O Desrespeito Pela Vida

O Drama Existencial de um Autor Perverso
Astolfo Lima
Já comentei inúmeras vezes que o folhetim televisivo é uma das maiores desgraças nacionais. Depois que se foram Dias Gomes e Janete Clair, acabou-se aquela coisa da história amena, do puro entretenimento - características fundamentais para um programa direcionado ao grande público, que adentra nossa casa sem pedir licença e na hora em que a família está toda reunida na sala.

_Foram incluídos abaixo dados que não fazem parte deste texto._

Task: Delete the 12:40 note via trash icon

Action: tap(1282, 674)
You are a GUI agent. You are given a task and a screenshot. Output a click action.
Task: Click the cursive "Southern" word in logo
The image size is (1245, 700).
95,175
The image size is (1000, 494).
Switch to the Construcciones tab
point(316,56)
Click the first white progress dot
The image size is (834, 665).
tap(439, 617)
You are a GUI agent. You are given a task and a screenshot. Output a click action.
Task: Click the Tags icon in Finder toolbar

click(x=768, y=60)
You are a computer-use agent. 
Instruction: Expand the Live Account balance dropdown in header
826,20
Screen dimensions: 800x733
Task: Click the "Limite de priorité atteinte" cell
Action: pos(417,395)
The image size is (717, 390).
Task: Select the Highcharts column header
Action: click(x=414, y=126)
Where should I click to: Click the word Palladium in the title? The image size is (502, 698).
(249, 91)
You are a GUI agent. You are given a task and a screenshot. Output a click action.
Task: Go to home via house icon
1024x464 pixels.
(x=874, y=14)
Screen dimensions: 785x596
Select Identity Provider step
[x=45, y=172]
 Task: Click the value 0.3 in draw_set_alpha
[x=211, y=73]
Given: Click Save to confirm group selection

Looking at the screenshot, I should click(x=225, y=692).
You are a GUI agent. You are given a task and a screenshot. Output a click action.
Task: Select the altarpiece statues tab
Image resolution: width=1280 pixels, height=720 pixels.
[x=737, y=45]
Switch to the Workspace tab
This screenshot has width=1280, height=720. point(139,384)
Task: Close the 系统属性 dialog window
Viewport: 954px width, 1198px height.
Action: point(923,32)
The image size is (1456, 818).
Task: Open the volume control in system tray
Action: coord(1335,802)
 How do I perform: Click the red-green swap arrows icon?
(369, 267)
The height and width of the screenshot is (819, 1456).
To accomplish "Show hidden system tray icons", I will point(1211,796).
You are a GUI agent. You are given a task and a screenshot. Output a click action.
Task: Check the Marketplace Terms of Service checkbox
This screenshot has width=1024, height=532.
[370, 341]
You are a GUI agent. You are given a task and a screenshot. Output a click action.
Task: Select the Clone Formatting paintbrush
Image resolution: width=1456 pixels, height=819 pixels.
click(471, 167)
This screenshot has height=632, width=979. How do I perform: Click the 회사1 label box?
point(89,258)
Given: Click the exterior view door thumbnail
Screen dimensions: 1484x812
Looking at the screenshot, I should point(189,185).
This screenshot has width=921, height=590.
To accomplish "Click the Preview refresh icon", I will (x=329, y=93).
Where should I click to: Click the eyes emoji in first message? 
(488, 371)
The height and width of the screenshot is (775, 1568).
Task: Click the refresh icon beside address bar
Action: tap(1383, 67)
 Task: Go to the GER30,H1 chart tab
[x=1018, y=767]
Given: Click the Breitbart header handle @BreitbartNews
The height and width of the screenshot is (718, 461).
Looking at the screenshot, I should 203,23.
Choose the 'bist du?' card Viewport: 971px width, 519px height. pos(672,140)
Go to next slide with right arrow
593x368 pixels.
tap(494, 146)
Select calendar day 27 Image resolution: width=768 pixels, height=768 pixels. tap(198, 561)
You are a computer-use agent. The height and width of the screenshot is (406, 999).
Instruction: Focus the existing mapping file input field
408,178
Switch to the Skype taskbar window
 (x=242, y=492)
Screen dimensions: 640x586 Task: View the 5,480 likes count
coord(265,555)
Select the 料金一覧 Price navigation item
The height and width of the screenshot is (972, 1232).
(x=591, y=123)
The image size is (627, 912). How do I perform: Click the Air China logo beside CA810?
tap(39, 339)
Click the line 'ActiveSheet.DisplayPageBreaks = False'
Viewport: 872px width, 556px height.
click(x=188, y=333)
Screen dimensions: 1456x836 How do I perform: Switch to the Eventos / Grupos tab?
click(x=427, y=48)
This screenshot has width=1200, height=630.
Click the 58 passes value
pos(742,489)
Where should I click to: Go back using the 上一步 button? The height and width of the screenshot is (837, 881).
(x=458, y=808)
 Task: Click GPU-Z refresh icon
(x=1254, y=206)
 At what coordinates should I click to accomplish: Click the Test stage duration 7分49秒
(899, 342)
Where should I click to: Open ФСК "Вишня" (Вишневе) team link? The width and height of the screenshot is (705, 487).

Também já falei muitas e muitas vezes sobre a liberdade de expressão, a licença poética, o direito que qualquer autor deve ter para expor sua arte, seja no livro de papel, no cinema ou no palco. Tanto é esse o meu pensamento, que posso muito bem deliciar-me com as obscenidades literárias de Joyce, do próprio Marquês de Sade,com os versos nefastos de Baudelaire ou de Augusto dos Anjos, com o pessimismo da Clarice, a angústia do Graciliano e até com a podridão estilística de Nelson Rodrigues. Porque, na literatura, tudo é válido, e aí seria tão somente uma opção minha ou sua, uma coisa bem particular nossa; o sagrado direito que qualquer cidadão deve ter  para escolher suas leituras ou o tipo de lazer a que se deve permitir. Exatamente o contrário do que ocorre no cronograma televisivo com relação à sociedade.
Como entender, por exemplo, que um autor visivelmente amargurado, padecendo por certo de alguma moléstia física (com fortes reflexos no lado psicológico, influindo sobremaneira no aspecto criativo) se ache no direito de levar aos lares brasileiros, em forma de folhetim, todas essas mazelas que lhe inquietam o espírito? Ora, meus amigos, dizer no papel que a mocinha linda, talentosa e cheia de vida, cujo pai infiel  troca sua exemplar genitora por uma jovem modelo, vindo essa filha logo em seguida a sofrer um desastre que a tornará tetraplégica, não é a mesma coisa que mostrar todo o infortúnio através de imagens e ainda o fazendo acompanhar-se de fundo musical extremamente pessimista, ao dizer que o indivíduo mal nasce já começa a morrer. Isso sem contar  os muitos desvios morais e desavenças que fluirão pararelos em todo o desenrolar da sordidez central, como o da moçoila que se consome em inveja, da outra que se mutila em drogas ou do irmão gêmeo que tenta assassinar friamente a sua outra metade.
É, meus amigos, quando o sr. Dias Gomes queria alavancar audiência para a Globo, não precisava se expor ao ridículo nem agredir a família nacional: apenas tirava do surreal, com toda aquela maestria que lhe era peculiar, um personagem que logo faria a alegria do povão, e também do povinho metido a besta . Da mesma forma que a sra. Janete, que nunca precisou se valer de mesquinharias familiares e outras monstrusidades para construir uma bela tramna de amor.